老後の住まいに対して、持ち家だろうと賃貸であろうと、不安を抱く人が多いようです。そんな不安を払拭する解決法のひとつが「老人ホーム」。看取り看護もOKというところであれば、最期まで安心して入居できるでしょう。しかし、その安心が100%とはいえないようです。みていきましょう。
終身契約のはずが…年金16万円の80代男性、1ヵ月の入院で「老人ホーム」から追い出された「まさかの理由」

妻を亡くした80代男性…終の棲家を求めて「老人ホーム」に入居したが

自宅での生活に不安を感じる高齢者。10年前に妻を亡くしたという80代男性もその一人。足を骨折したことを機に移動が不自由になり、外出機会がほとんどゼロに。下手をすると1日、誰とも口をきかない日が多くなっていくことに危機感を抱いていたといいます。

 

――このまま死んでも誰も見つけてくれないんだろうな

 

そんな不安から、自宅を手放し、老人ホームに入居することに決めたといいます。男性が決めたのは「看護師在籍」と高らかにうたう有料老人ホーム。看取り介護にも対応し、終の棲家として十分という点も気に入ったといいます。

 

費用に関しては、少々高め。入居一時金は1,500万円、月額利用料は月28万円。それに対し、男性の年金受給額は月16万円ほど。利用料外の費用を月2万円ほどとしても、月14万円は貯蓄を取り崩さなければ対応はできません。1年で170万円、10年で1,700万円の出費。入居一時金を合わせると、3,000万円ほどの余裕がほしいところです。そこでホームに入居後、しばらくしたら自宅を売却して、老人ホーム費用をまかなうことにしたといいます。

 

ホームへの入居後に自宅も売却でき、10年、さらにはそれ以上も入居できそうなほど予算的には余裕があったといいます。これでめでたし、めでたし……とならないのが、難しいところ。

 

男性は誤嚥性肺炎で1ヵ月ほど入院し、喀痰吸引が24時間必要に。退院後はホームに戻ることを希望しましたが、「いま、うちでは対応できなくて……」と、ホームを退去しなければならなくなったといいます。
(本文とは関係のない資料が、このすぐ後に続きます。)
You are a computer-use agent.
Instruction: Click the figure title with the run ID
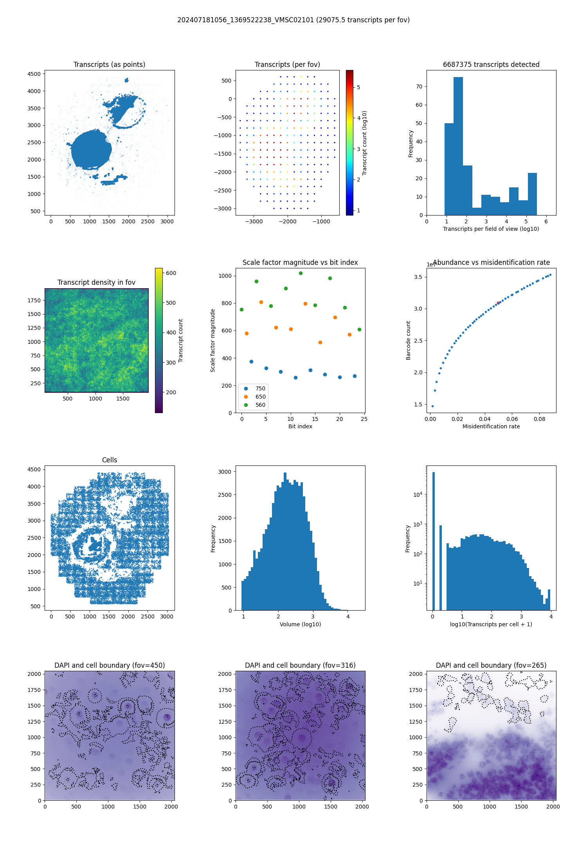click(294, 20)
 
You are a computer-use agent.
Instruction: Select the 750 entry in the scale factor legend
click(260, 388)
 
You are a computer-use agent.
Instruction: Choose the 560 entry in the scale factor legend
click(260, 405)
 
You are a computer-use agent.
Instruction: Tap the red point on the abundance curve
click(498, 303)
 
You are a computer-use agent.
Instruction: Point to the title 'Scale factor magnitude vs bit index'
click(300, 262)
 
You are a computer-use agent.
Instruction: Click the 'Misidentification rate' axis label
click(491, 426)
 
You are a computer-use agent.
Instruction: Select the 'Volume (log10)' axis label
click(300, 624)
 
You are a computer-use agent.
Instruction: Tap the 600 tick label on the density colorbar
click(171, 273)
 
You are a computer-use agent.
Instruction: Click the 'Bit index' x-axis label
click(300, 426)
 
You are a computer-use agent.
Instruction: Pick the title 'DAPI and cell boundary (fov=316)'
click(300, 665)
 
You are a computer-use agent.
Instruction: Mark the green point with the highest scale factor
click(301, 273)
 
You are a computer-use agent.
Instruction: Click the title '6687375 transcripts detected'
click(491, 65)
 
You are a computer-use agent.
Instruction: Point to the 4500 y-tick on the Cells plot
click(34, 469)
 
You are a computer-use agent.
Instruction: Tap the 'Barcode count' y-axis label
click(408, 340)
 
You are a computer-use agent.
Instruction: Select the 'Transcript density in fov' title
click(96, 282)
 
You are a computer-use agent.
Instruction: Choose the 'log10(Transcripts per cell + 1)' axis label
click(491, 624)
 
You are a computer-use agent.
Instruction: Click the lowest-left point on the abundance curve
click(432, 406)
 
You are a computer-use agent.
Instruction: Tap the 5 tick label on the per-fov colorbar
click(358, 87)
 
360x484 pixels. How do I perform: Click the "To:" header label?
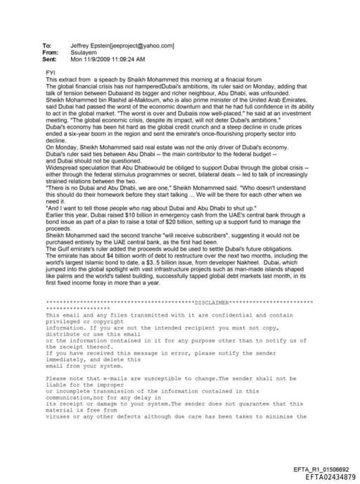pyautogui.click(x=47, y=46)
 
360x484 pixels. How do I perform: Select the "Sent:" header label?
pyautogui.click(x=49, y=59)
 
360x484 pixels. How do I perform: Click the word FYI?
pyautogui.click(x=50, y=72)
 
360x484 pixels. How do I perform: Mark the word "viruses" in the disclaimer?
pyautogui.click(x=58, y=416)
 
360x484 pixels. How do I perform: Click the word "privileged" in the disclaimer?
pyautogui.click(x=62, y=321)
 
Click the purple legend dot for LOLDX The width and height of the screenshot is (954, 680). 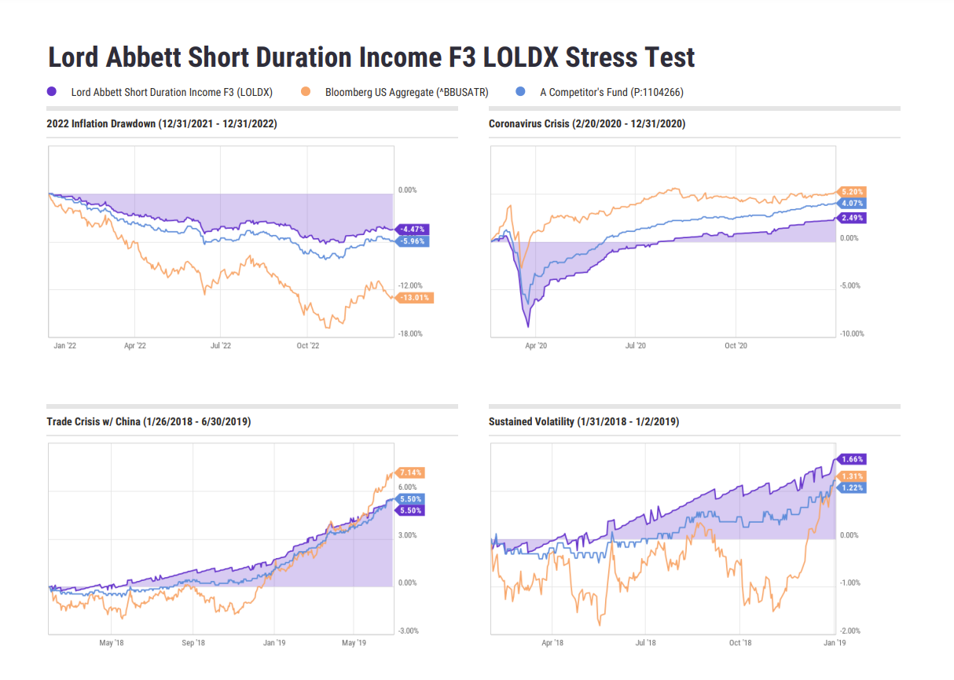point(52,92)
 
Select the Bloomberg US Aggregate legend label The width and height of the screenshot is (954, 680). point(406,92)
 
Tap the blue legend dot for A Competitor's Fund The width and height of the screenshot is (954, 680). point(520,92)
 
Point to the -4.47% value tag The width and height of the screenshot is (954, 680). point(412,229)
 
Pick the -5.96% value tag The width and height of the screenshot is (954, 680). point(412,241)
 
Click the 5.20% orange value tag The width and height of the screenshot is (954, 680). point(852,192)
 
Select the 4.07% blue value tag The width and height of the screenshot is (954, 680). point(852,203)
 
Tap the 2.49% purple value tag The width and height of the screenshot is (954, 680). point(852,218)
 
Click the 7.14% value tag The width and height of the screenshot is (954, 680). point(410,472)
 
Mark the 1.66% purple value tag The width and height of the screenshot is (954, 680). point(852,459)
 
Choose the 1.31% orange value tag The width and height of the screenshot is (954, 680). point(852,476)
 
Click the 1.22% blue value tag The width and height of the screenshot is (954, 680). point(852,487)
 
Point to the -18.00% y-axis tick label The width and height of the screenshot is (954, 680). point(409,333)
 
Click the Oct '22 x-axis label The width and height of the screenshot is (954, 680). point(307,345)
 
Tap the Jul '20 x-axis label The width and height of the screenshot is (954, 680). point(635,345)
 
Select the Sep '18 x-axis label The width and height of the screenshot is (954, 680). point(193,642)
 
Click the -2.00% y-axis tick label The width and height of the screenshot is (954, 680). point(851,630)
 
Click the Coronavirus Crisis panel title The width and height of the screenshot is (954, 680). point(587,123)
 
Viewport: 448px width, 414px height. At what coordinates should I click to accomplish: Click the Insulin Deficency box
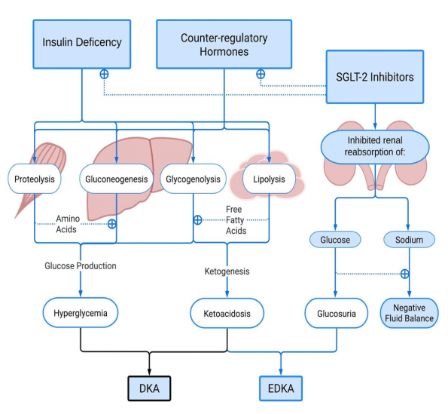[81, 41]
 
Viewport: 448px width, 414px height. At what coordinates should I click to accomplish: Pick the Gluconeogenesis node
[116, 179]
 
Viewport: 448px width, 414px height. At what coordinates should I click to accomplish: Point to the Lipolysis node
[269, 179]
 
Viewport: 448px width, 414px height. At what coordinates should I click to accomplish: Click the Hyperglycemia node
[81, 311]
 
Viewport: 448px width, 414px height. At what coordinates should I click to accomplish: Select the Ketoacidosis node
[227, 311]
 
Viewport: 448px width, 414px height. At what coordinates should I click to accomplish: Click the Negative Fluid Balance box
[409, 312]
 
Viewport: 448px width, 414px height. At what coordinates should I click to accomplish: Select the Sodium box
[409, 239]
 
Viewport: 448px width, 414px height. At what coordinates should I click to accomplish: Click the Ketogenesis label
[227, 270]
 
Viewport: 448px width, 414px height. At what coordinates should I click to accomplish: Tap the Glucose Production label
[81, 265]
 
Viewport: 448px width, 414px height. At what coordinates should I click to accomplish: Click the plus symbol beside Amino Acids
[112, 223]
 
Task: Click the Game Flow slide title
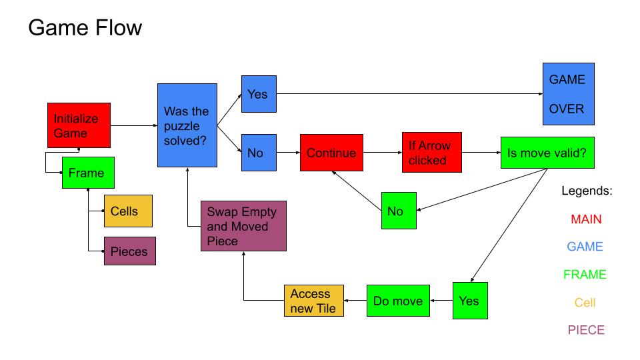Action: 85,28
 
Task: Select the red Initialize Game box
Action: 79,125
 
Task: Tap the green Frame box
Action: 87,173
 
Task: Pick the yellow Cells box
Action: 128,211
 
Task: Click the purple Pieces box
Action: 129,251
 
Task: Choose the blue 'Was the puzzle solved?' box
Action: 187,125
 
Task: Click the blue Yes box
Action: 258,94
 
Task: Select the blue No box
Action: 258,153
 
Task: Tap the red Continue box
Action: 331,153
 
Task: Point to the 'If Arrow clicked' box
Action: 431,153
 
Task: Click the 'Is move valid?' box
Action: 547,153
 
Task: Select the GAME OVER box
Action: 568,94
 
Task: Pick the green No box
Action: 398,211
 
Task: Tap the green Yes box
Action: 469,301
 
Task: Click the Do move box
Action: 398,301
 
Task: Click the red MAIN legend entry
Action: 587,219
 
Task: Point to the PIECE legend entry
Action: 587,330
男性が入居したころは「看護師在住」と声高らかにうたっていたものの、その後、常駐の看護師が数名退職。欠員を補充できずに、現在、看護師がいるのは日中のみで、夜間は看護師は不在に。24時間喀痰吸引が必要な男性を看ることができないというのです。

 

――看取り看護対応で、終身利用が可能って聞いていたのに

 

そうは言っても24時間看護が不可能な施設に男性は戻ることはできません。結局、男性は老人ホームを退去し、病院で入院を続けているといいます。